Na opinião deste ladrilhador emigrante, são as pessoas que fazem a pobreza, e apontou o exemplo do seu cunhado, que já lhe disse directamente que não queria ir trabalhar para fora porque "gosta de ouvir tocar o sino" da igreja local.
José Marques criticou a forma como as pessoas vivem dependente do RSI, afirmando que "com esses subsídios a população não faz pela vida".
O seu filho, Cristiano, de 18 anos, terminou agora o 11º ano de escolaridade, e afirmou à Lusa querer ser polícia, ingressando na escola em Lisboa.
Porém, Cristiano escolheu esta profissão porque "dá emprego garantido", adiantando que muitos jovens do concelho (de freguesias mais rurais e onde se regista maior taxa de abandono escolar) acabam nas obras.
Uma técnica da Acção Social da Câmara de Baião adiantou que "o ciclo de pobreza, que é quase geracional, não se consegue romper", porque a população "tem ausência de hábitos de trabalho, de competências sociais e até parentais".
Exemplo disso é também Adelaide, com mais de 50 anos, que vive numa habitação que apenas dispõe de uma cozinha e uma outra divisão, que funciona como quarto e sala.
Mãe solteira de sete filhos, entregues a famílias de acolhimento, Adelaide não trabalha e não consegue organizar/limpar a sua pequena casa para que a autarquia possa projectar o seu aumento, para que tenha uma casa-de-banho, no âmbito do Fundo de Solidariedade Social.
A Câmara de Baião conta com 102 agregados familiares inscritos neste fundo, que tem por objectivo contribuir para a erradiação ou atenuação da pobreza e da exclusão social e a promoção do desenvolvimento social do concelho.
Segundo a técnica, como não há indústria em Baião, apenas empresas de construção civil, os empregos escasseiam e as pessoas vivem muito de economia informal, fazendo um campo hoje e um outro amanhã.

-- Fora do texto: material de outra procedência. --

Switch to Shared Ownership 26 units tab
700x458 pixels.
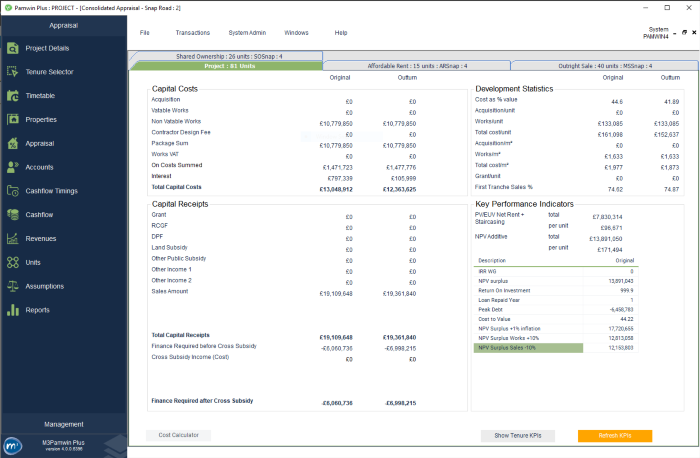point(229,56)
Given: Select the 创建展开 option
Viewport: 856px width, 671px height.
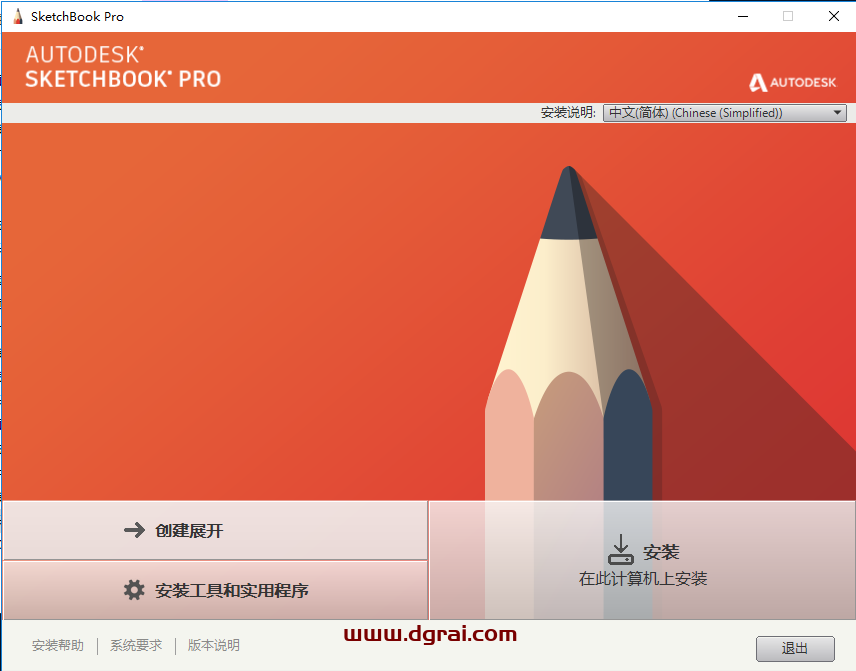Looking at the screenshot, I should (215, 530).

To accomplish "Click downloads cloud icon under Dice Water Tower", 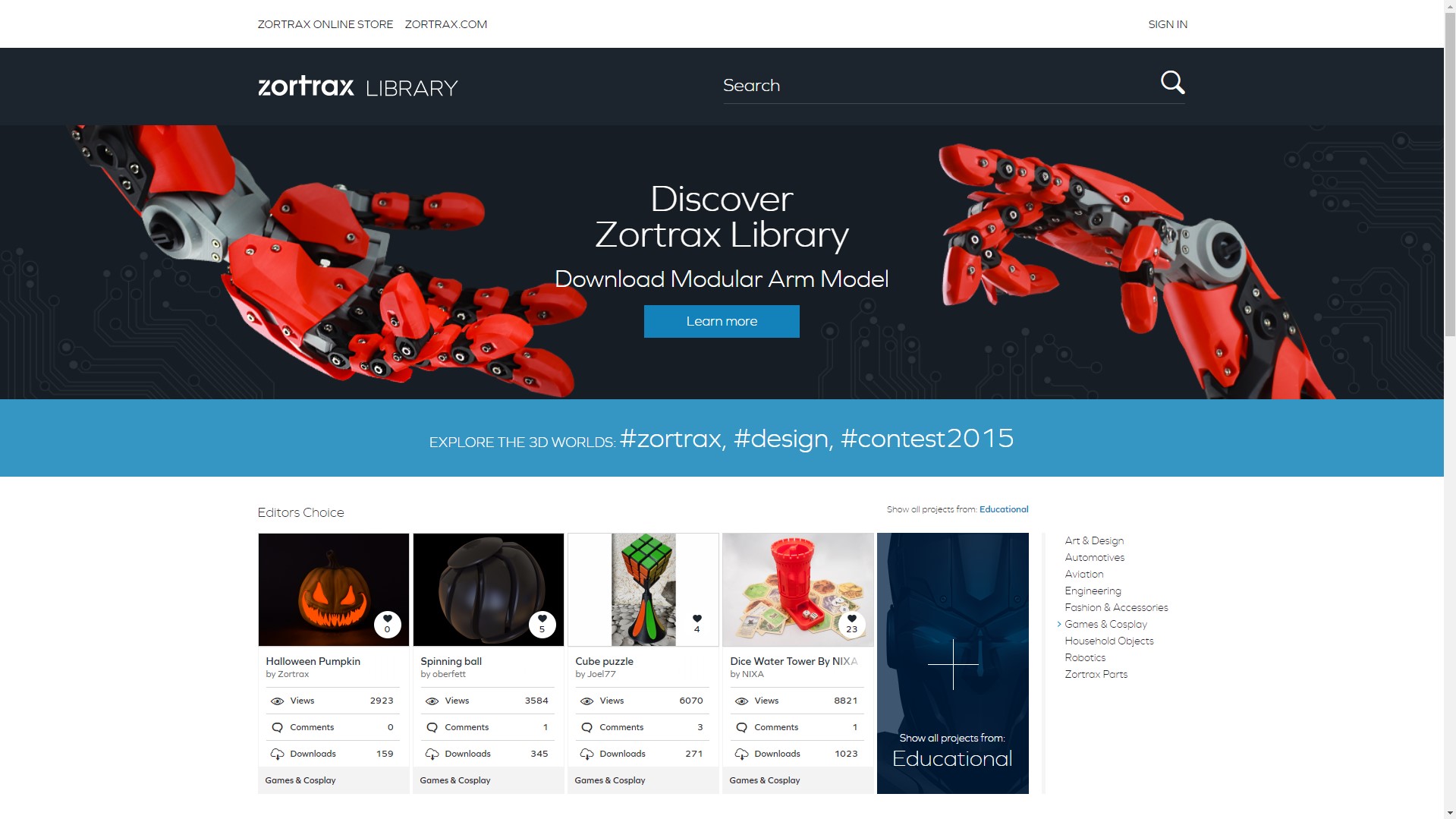I will [x=741, y=754].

O trabalho apresentado pela REAPN refere que a realização de biscates, trabalho em casa e não declarado apresenta "uma incidência transversal em todas as categorias sociais e concelhos".

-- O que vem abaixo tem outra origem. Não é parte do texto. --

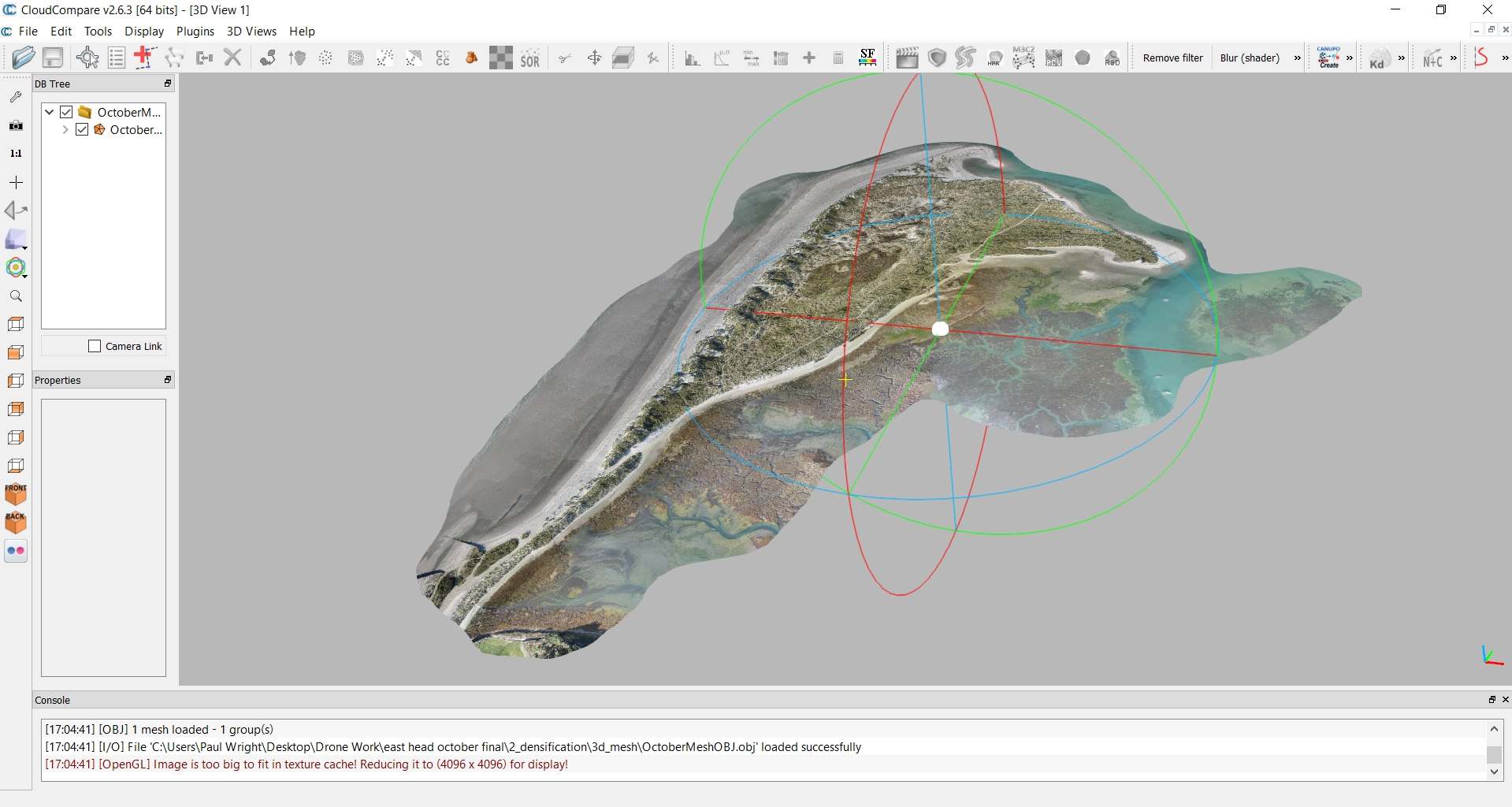Uncheck the OctoberM... folder checkbox

click(x=67, y=112)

Acrescentou que os idosos com pensões baixas são outro grande problema em Baião, sendo que muitos vivem ainda "com problemas básicos", como ausência de saneamento, electricidade e água.
Na freguesia de Ovil, Raul, de 76 anos, vive numa casa com a sua mulher e dois filhos, com apenas 350 euros que recebe de pensão.
"Metade do rendimento é gasto com os medicamentos da mulher", disse, lamentando ainda que os remédios tenham que ser comprados a conta-gotas, por não dispor de dinheiro para tudo.
A sua irmã Maria Arminda, com pouco mais de 50 anos, vive numa pequena casa ao lado da sua que não tem água, nem casa-de-banho, recebendo por mês uma pensão de sobrevivência e o RSI, num total de 181 euros.
Raul mostrou-se revoltado com a actual situação, designadamente com a forma como as pessoas vivem na dependência dos subsídios, quando ele trabalhou 36 anos para receber uma pequena pensão.
"Antes do RSI os jovens ainda andavam por ai a fazer algum trabalho, agora andam nos cafés", disse, considerando que "a mocidade há-de mendigar, porque não sabe pegar numa enxada e não quer fazer nada".
"Baião apresenta um comportamento demográfico mais marcado por uma dinâmica de diminuição da população e um crescimento dos seus índices de dependência e de envelhecimento", conclui o estudo.
O município de Baião localiza-se no limite interior leste do distrito do Porto, sendo constituído por 20 freguesias, num total de cerca de 17.400 quilómetros quadrados.